Desse modo, as políticas públicas – e até mesmo a finalidade existencial do Estado – devem se ocupar com os números da irregularidade fundiária urbana no Distrito Federal, evitando-se a volatização dos valores morais e normativos que orientam o outro conjunto das pessoas que se dão ao cumprimento de regras. Afinal, é no entremeio desse paradoxo que se forma a moralidade coletiva, e esta orienta juízos políticos e jurídicos, ao interpretar a factualidade do meio social. Logo, por meio da concretização da regularização fundiária urbana também se legitimará algum conteúdo moral, jurídico, político e social referente à questão da informalidade das ocupações urbanas, segundo os rumos determinados pela razão prática da ação. Por intermédio dela o Estado poderá (ou não) consolidar a sua soberania interna, a depender do sentido visado na elaboração e execução de políticas públicas. Se verdadeiramente democráticas, atestarão a legitimidade ao Estado-providência e, ainda, farão cumprir a vontade política que embalou o constituinte quando expressamente quis construir uma sociedade livre, justa e solidária; quando quis garantir o desenvolvimento nacional, a erradicação da pobreza e da marginalidade; quando visou reduzir as desigualdades sociais e regionais, além de promover o bem de todos, como assim preconizam os incisos I, II, III e IV do artigo 3.º da CF de 1988.

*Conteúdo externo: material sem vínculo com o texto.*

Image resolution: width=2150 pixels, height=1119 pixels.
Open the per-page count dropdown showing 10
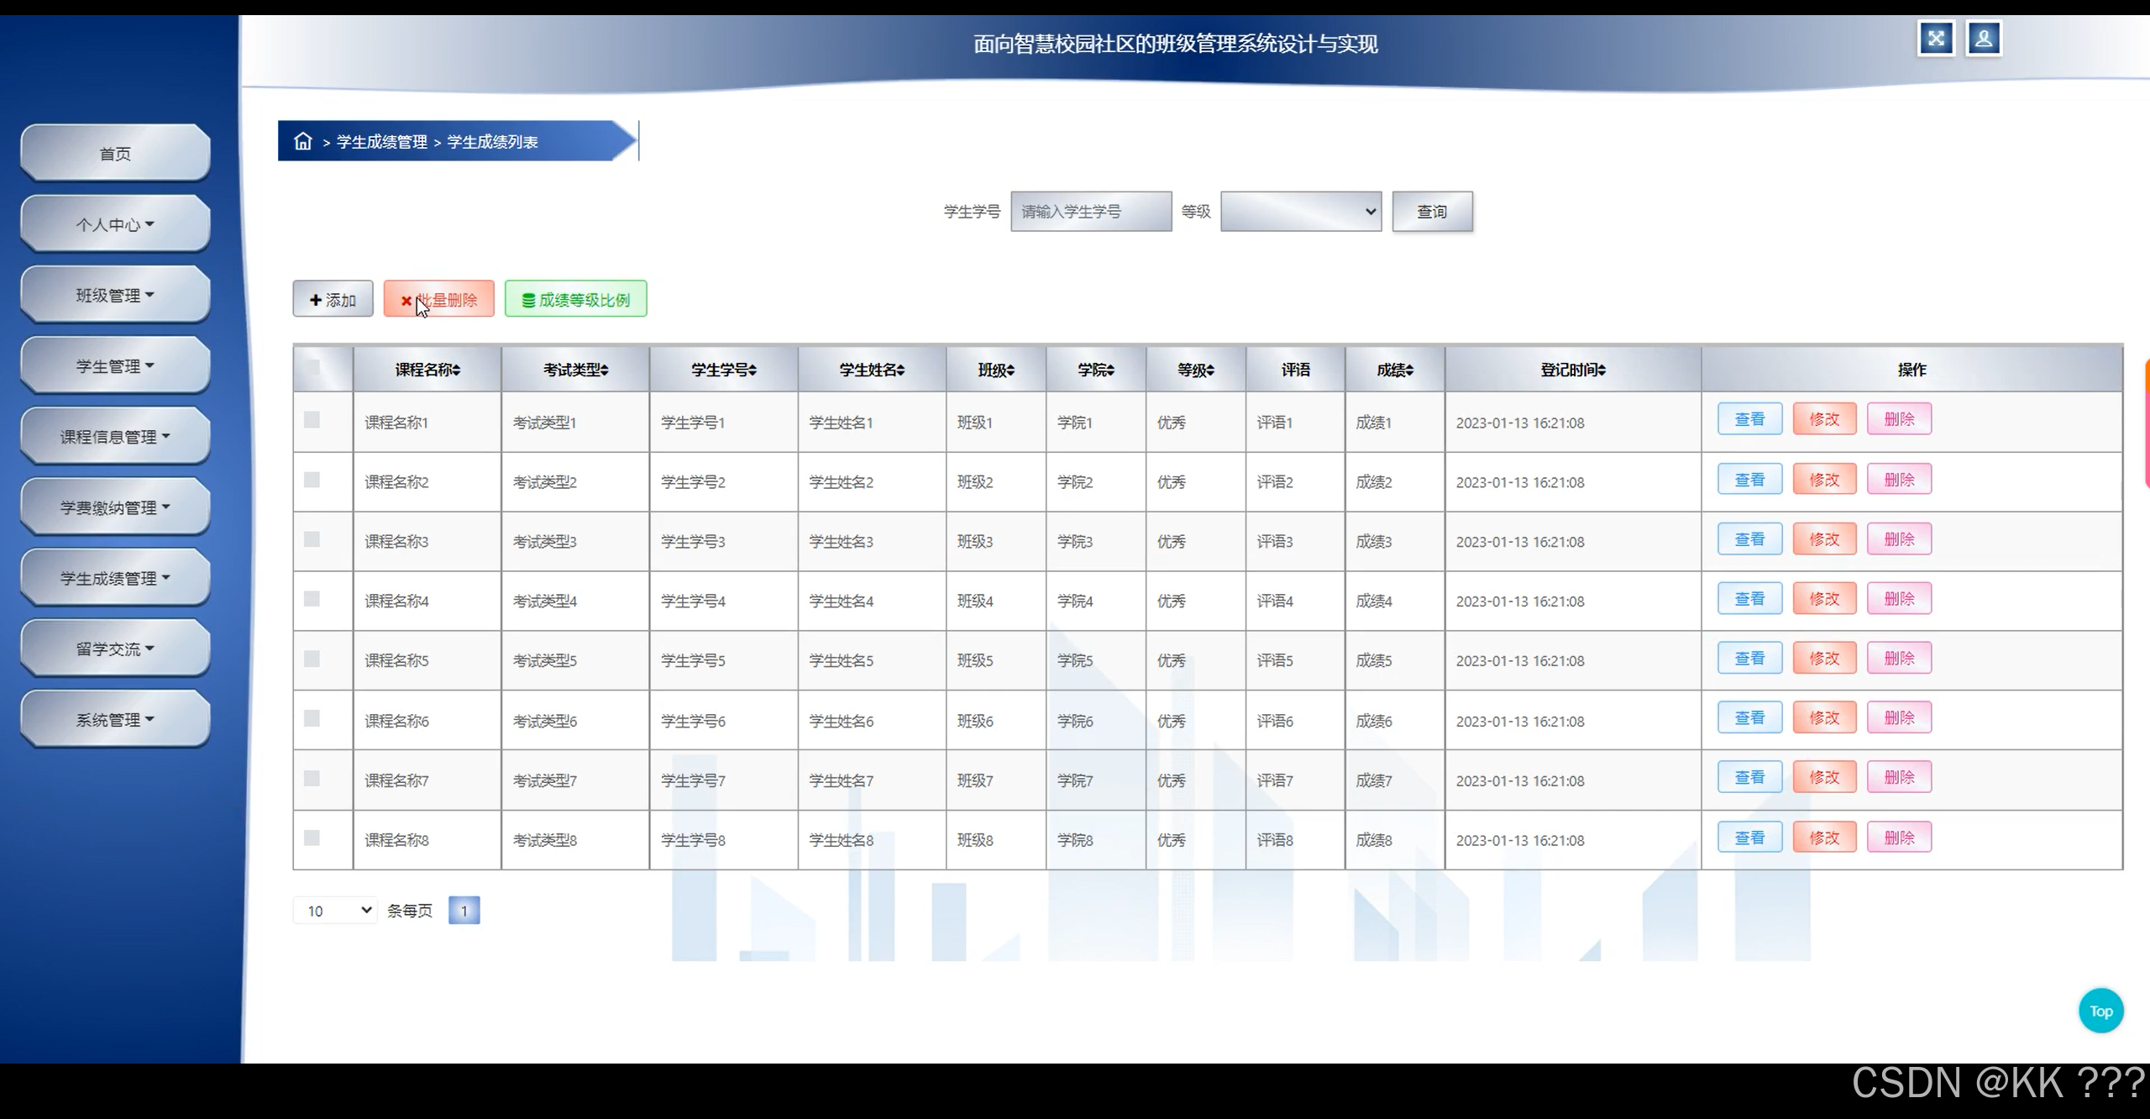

O trabalho que ora se desenvolve é um convite à formação de juízo crítico quanto a esse particular campo da atuação estatal no resultado que se quer alcançar em favor das populações, em geral periféricas e de baixa renda, que se viram de certo modo expulsas ou empurradas à ocupação dessas zonas dotadas de pouca ou nenhuma infraestrutura condizente com a dignidade da pessoa humana. Nesses espaços preponderam as más condições de moradia. Neles, suas respectivas populações são compelidas a viver desafiando riscos à integridade física ou à saúde diante de instabilidades geológicas ou contaminação dos derradeiros terrenos que lhes restaram, ou simplesmente porque são impróprios à moradia, como aqueles sujeitos a alagamentos e outros açoites da natureza. Não têm acesso aos serviços públicos básicos, situam-se longe das microrregiões nas quais se concentram os empregos e rendas, sujeitam-se à falta ou à precariedade das infraestruturas urbanas. Não podem contar com a segurança jurídica, não sabem se poderão ou não permanecer no lugar, imunes às abruptas desocupações forçadas. Em geral, são populações que vivem abaixo da linha da dignidade humana idealizada nos conceitos de Direitos Humanos e nos padrões convencionais do Direito Internacional Público assentados nos tratados patrocinados pelas Nações Unidas.